_Assignment A:_
Answer these from the optical cavity notes below, one line each:
(i) What transmittance is listed for the prism?
(ii) How much 1555 light does the cavity mirror transmit?
(iii) How powerful is the single mode laser diode Thorlabs makes?
_Assignment B:_ List every idea given under "Long-Term Ideas" in the optical cavity notes below.
_Assignment C:_ Sum up the optical cavity notes below in two sentences.

The prism (Thorlabs PS853) has a listed transmittance of ~28% for both 1064 and 1555 and a silver mirror should be ~97% reflective at both wavelengths, so exiting the cavity there should be 2.0 mW of 1064 and 1.8 μW of 1555.
The cavity mirror transmits 32 ppm and 38 ppm of 1064 and 1555 respectively, so that puts the powers at 62.5 W and 47 mW inside the cavity.
==Long-Term Ideas==
*TEC on EOMs
*Get higher power isolators and increase pump/stokes powers. Alternatively, expand beam before isolators since we are only pushing the intensity limit, not total power.
*Use laser diode instead of TA for the 780 beam? Thorlabs makes a 400 mW single mode one. Probably get as much power in the cavity and there would be way few optics that could become misaligned. The beam would also likely be better collimated and a telescope could work to shrink it.

_Records provided:_

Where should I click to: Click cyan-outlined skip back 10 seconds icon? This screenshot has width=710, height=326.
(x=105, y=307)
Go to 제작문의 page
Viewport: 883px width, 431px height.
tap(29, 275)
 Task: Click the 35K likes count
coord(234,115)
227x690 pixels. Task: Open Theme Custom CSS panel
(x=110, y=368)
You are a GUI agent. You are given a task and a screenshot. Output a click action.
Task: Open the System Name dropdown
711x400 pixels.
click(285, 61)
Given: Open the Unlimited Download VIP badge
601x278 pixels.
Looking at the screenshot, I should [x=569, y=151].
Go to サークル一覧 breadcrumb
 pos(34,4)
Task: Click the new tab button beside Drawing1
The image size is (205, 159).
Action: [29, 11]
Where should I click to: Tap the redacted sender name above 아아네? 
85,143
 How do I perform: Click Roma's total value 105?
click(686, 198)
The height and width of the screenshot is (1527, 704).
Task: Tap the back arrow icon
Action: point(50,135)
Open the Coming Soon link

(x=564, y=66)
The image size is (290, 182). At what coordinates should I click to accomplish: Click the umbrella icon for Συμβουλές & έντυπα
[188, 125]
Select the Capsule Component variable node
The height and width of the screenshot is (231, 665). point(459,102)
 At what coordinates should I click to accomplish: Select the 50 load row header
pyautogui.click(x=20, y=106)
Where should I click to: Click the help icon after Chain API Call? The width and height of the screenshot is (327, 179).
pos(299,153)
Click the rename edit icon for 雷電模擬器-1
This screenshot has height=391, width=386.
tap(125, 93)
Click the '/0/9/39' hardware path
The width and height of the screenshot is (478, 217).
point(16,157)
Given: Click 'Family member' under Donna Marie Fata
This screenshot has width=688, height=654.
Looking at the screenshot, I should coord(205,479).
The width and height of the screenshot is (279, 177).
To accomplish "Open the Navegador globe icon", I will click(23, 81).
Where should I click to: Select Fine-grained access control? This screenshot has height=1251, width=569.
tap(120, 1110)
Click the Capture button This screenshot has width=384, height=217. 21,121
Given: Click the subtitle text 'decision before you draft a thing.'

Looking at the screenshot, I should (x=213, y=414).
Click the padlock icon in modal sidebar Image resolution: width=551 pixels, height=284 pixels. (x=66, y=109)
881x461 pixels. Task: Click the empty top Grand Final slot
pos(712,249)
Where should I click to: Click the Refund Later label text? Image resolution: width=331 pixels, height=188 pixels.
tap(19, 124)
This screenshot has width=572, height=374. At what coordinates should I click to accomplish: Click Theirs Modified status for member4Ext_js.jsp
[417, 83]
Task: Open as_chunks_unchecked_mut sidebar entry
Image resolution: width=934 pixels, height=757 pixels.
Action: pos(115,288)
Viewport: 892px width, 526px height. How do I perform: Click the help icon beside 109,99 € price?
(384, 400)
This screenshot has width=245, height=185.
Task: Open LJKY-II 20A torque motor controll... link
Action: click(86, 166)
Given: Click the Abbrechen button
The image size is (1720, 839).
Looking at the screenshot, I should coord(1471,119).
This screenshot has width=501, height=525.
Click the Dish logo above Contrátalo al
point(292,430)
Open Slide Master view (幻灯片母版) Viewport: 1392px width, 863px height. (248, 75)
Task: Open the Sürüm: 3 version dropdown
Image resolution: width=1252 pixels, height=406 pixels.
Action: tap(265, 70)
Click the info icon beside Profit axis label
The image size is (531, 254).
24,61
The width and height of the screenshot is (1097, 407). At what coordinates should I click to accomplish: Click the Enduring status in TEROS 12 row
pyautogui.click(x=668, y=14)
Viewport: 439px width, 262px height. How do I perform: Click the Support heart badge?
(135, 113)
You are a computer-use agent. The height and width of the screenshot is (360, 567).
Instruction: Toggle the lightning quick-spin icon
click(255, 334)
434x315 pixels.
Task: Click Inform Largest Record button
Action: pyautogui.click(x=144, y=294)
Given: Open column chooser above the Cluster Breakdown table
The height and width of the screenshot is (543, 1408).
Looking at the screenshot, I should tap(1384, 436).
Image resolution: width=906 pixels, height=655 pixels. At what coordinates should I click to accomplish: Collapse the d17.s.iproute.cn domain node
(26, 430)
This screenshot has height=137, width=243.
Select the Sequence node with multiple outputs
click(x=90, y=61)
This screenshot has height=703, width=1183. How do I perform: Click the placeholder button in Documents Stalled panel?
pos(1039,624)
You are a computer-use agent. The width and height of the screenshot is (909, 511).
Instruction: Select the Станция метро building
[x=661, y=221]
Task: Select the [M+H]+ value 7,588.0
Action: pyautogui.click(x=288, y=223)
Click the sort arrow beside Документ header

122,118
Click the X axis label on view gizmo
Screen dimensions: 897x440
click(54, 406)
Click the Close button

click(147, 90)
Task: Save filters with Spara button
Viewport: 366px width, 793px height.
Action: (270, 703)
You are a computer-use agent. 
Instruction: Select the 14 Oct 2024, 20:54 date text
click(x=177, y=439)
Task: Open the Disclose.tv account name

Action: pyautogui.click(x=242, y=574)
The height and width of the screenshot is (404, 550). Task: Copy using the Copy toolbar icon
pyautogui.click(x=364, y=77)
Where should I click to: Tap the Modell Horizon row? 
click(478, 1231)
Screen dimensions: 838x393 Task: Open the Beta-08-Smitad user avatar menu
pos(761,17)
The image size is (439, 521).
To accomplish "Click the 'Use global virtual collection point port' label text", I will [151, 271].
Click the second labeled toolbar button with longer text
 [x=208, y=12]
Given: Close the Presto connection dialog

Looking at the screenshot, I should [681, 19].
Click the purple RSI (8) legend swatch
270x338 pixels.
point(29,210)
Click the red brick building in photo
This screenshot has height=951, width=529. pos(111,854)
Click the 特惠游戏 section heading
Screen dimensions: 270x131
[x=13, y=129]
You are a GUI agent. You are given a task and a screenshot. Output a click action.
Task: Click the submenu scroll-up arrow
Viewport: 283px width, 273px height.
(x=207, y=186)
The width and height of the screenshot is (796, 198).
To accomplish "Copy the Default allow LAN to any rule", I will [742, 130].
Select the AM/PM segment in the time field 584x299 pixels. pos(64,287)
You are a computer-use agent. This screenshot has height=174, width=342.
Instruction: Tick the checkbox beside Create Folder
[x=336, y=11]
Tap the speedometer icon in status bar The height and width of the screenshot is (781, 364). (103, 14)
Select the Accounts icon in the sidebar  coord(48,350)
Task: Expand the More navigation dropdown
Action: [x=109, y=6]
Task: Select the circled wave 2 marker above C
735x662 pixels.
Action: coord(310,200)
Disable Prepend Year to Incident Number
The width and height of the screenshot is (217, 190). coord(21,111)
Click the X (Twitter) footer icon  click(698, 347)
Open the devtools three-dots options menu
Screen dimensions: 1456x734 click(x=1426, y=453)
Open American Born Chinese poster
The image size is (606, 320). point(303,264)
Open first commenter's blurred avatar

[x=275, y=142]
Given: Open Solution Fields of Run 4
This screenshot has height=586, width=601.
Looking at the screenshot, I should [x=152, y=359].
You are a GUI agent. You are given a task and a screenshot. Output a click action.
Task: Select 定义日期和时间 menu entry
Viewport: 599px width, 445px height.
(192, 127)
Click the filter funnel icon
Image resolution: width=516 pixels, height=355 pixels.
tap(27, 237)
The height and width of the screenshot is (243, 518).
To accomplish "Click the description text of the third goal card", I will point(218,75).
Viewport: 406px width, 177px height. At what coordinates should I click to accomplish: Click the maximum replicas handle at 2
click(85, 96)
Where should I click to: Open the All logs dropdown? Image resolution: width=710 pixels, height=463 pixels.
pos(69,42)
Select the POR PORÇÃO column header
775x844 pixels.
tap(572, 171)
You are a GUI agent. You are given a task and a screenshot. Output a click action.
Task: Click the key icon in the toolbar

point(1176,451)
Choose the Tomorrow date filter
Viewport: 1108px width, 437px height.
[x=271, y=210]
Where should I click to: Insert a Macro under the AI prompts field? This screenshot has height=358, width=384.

_Task answer A:_
(i) About 28% for both 1064 and 1555.
(ii) 38 ppm.
(iii) 400 mW.

_Task answer B:_
- TEC on EOMs
- Get higher power isolators and increase pump/stokes powers, or expand the beam before the isolators
- Use a laser diode instead of a TA for the 780 beam

_Task answer C:_ With a prism of about 28% transmittance, a silver mirror of about 97% reflectivity, and a cavity mirror that transmits 32 ppm of 1064 and 38 ppm of 1555, the expected 2.0 mW of 1064 and 1.8 μW of 1555 exiting the cavity put the powers inside at 62.5 W and 47 mW. Long-term ideas are TEC on the EOMs, higher power isolators with higher pump/stokes powers (or a beam expanded before the isolators), and a laser diode in place of the TA for the 780 beam.